David Adler: Idaho same-sex marriage rules unlikely to survive

December 26, 2013 

David Adler

The bricks in the walls surrounding Idaho’s constitutional provisions and laws barring same-sex marriage were significantly loosened last week by two federal court rulings, including a pivotal decision in conservative Utah that struck down state bans on marriage equality.

The rulings in Utah and Ohio provide a powerful head of precedential steam for a lawsuit filed last month in Idaho’s federal district court, challenging both the Gem State’s ban on gay marriage and its refusal to recognize the validity of the marriage of same-sex couples in other states.

Though not bound by recent rulings in Utah and Ohio, the federal judge in the pending case surely will grapple with their premises, reasoning and conclusions, each of which draws deeply from the language and reasoning employed by Justice Anthony Kennedy in his opinion for the U.S. Supreme Court last June, when it struck down the federal Defense of Marriage Act in U.S. v. Windsor.

Judge Robert J. Shelby’s decision in the Utah case, which has a direct bearing on the Idaho Constitution, was significant to the national drive for same-sex marriage. It represents the first time a federal court has ruled on the constitutionality of state bans on gay marriage since the Supreme Court struck down DOMA. Judge Shelby held that state laws barring same-sex marriage violate the due process clause and the equal protection guarantees of the 14th Amendment.

The opinion in the Ohio case, delivered by Judge Timothy Black, is precedent-setting and speaks to Idaho law. While the ruling applies only to death certificates, Judge Black’s determination that “once you get married lawfully in one state, another state cannot summarily take your marriage away,” represents a stark challenge to Idaho’s refusal to recognize the lawful marriages of same-sex couples in other states.

Utah and Ohio will appeal these rulings, but their legal rationales for banning gay marriage, like Idaho’s, have lost their force in light of the landmark opinion in Windsor. Idaho’s exclusion of same-sex couples from marriage and its refusal to respect existing marriages undermines same-sex couples’ ability to pursue their goals and dreams, disadvantages them financially and denies what Kennedy called the “dignity and status of immense import.”

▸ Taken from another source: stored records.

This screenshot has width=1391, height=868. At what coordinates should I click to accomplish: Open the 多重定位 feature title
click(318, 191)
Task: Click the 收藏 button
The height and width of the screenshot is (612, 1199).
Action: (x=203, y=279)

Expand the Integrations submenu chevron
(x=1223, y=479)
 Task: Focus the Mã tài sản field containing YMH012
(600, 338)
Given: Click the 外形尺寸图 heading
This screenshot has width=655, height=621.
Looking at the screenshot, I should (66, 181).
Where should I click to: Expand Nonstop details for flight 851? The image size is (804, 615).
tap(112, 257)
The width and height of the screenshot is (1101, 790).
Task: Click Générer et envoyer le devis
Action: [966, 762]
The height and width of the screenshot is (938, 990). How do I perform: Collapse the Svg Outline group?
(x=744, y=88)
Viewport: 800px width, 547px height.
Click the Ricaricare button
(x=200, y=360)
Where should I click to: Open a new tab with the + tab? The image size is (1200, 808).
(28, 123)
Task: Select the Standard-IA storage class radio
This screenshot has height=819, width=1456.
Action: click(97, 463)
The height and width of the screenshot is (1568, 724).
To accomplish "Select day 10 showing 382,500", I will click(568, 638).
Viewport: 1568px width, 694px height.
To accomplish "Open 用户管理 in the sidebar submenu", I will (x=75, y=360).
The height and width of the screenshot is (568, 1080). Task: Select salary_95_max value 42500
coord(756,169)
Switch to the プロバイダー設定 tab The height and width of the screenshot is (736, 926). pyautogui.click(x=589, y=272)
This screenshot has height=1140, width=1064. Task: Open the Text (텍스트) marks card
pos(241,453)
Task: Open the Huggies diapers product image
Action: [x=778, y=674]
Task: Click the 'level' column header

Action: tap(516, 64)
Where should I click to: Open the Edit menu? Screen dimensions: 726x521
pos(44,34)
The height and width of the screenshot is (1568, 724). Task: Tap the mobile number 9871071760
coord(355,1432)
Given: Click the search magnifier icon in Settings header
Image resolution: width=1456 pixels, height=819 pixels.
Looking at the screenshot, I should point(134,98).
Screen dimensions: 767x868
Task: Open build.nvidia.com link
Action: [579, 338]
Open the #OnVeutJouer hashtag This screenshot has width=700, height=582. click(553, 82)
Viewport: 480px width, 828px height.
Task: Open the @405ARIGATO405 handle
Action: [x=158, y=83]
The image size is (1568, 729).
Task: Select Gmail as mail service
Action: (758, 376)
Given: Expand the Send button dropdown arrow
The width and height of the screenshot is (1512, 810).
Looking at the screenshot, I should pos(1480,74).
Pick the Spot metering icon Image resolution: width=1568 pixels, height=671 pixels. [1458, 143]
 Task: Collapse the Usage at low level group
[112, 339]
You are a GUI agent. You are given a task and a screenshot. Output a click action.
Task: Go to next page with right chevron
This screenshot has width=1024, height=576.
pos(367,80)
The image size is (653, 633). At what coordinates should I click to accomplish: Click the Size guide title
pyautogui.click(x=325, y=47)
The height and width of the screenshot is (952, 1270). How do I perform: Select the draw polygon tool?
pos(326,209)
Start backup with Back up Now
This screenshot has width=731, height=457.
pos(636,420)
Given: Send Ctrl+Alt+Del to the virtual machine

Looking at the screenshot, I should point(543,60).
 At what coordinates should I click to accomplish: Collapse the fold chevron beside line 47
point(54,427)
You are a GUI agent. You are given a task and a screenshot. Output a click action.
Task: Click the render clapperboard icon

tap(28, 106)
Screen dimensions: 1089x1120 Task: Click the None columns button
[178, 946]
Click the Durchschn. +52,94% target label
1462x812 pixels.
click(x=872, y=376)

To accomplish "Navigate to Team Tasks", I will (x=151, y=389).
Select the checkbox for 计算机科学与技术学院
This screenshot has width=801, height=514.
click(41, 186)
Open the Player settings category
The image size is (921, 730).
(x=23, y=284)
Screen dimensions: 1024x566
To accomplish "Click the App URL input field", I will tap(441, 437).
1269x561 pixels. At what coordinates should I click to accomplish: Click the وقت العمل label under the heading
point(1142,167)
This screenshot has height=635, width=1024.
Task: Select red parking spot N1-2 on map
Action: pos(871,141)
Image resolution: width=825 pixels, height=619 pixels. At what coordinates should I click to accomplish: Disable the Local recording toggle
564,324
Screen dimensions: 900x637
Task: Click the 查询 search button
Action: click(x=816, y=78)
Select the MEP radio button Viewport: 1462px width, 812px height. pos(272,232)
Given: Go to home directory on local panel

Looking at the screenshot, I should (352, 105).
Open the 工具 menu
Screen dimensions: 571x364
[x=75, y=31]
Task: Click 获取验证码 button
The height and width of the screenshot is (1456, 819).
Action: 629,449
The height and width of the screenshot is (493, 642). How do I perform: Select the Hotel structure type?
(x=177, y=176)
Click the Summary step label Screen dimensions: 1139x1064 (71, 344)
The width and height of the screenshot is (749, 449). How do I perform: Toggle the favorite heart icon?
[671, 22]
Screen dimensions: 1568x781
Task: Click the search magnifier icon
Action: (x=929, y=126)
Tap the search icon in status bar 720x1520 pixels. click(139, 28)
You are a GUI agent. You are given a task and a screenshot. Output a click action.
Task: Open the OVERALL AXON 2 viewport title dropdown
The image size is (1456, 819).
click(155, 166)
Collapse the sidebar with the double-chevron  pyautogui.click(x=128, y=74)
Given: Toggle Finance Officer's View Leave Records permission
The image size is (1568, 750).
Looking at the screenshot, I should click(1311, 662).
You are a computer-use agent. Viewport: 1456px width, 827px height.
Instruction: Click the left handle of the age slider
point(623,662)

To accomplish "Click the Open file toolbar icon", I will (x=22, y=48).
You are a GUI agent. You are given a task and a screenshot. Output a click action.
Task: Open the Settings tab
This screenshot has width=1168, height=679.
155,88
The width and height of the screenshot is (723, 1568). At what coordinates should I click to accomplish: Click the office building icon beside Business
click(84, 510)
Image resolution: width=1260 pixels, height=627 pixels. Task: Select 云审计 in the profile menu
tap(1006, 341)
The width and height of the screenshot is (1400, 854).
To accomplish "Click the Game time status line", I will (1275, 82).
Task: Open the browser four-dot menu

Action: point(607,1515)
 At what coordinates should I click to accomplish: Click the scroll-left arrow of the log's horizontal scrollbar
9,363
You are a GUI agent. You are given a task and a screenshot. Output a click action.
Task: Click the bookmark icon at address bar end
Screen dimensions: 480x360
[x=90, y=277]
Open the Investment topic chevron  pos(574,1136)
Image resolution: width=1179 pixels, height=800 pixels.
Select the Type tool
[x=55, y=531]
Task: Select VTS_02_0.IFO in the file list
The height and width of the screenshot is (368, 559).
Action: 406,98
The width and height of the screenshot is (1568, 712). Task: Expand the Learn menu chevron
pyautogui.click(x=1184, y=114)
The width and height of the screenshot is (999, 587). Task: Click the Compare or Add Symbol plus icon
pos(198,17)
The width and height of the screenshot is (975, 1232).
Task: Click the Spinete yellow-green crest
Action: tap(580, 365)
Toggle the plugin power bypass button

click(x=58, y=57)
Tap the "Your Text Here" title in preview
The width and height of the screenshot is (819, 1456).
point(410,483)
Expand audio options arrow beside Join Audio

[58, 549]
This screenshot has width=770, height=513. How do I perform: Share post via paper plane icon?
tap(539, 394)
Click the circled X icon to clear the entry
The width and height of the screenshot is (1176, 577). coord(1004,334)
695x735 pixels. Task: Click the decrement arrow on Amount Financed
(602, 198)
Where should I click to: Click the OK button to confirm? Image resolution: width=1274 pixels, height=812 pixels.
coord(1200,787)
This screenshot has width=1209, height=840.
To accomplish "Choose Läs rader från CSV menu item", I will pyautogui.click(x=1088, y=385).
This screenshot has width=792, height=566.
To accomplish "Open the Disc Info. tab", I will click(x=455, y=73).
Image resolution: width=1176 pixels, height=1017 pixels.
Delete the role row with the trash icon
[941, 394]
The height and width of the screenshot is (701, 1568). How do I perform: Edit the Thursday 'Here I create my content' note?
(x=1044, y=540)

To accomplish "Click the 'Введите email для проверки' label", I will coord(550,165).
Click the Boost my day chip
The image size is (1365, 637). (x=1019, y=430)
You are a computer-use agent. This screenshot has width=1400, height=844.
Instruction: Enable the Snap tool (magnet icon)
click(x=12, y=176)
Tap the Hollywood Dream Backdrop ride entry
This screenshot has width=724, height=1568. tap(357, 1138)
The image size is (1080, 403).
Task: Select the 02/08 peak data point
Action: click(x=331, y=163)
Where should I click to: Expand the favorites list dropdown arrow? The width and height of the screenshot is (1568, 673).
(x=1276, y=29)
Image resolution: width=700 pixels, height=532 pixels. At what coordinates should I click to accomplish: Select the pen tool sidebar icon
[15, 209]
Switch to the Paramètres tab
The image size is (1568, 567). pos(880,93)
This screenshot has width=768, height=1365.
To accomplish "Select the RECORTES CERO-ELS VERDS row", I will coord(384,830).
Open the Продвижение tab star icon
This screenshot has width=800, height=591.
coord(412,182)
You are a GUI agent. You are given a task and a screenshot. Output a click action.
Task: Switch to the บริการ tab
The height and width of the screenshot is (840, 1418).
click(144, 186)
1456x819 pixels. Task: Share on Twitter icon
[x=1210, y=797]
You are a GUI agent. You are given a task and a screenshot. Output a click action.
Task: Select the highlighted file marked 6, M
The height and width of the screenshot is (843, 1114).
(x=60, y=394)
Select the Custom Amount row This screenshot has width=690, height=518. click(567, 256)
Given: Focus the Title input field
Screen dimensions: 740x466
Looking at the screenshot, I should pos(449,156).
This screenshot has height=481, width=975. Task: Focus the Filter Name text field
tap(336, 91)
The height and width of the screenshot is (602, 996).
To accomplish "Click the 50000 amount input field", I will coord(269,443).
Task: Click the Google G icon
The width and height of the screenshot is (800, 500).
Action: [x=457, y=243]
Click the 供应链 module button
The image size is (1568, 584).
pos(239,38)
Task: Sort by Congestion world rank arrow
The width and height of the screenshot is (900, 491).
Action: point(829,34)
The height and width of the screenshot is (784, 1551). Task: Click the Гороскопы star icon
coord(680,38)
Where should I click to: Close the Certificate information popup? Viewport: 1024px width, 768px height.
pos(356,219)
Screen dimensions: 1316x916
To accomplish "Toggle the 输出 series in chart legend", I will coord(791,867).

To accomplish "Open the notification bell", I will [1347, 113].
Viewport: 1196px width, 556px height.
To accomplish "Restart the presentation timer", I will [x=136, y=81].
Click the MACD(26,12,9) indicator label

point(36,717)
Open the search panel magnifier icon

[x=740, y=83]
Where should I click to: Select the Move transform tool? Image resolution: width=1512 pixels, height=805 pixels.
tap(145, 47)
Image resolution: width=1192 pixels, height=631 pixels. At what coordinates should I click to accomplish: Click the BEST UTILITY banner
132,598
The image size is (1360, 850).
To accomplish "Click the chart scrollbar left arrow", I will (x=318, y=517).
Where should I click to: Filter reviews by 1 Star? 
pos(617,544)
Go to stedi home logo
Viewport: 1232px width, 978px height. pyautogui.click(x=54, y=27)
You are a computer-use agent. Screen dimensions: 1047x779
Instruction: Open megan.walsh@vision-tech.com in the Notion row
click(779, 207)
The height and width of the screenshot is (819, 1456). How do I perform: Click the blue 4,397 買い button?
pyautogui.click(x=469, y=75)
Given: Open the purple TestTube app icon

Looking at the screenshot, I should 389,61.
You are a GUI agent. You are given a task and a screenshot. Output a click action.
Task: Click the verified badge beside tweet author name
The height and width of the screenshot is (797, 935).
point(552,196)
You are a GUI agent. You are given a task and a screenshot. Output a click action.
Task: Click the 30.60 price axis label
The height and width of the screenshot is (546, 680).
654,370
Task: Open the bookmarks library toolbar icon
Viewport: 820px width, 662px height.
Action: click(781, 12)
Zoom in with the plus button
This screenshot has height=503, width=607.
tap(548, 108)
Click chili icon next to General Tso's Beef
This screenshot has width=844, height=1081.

Same-sex couples and their children, to borrow from Justice Kennedy, are stigmatized and relegated to a second-class status. The demeaning treatment, Kennedy observed, “tells those couples and all the world” that their relationships are “unworthy” of recognition.

By singling out same-sex couples and their families, and excluding them from marital protection, these laws “humiliate” the children now “being raised by same-sex couples” and “make it even more difficult for the children to understand the integrity and closeness of their own family and its concord with other families in their community and in their daily lives.”

The Idaho provisions, like those in Utah held unconstitutional by the federal court, are unlikely to survive any level of scrutiny since, as Judge Shelby held, they do not rationally further any legitimate government interest, but serve only to injure and humiliate same-sex couples and their families.

Recognition by Judge Shelby that the right to equal protection and due process protects the interests of same-sex couples in liberty, dignity, privacy, autonomy and intimate association represents a stirring defense of marriage equality and the pursuit of happiness.

David Adler is the Cecil D. Andrus professor of public affairs at Boise State University, where he serves as director of the Andrus Center for Public Policy.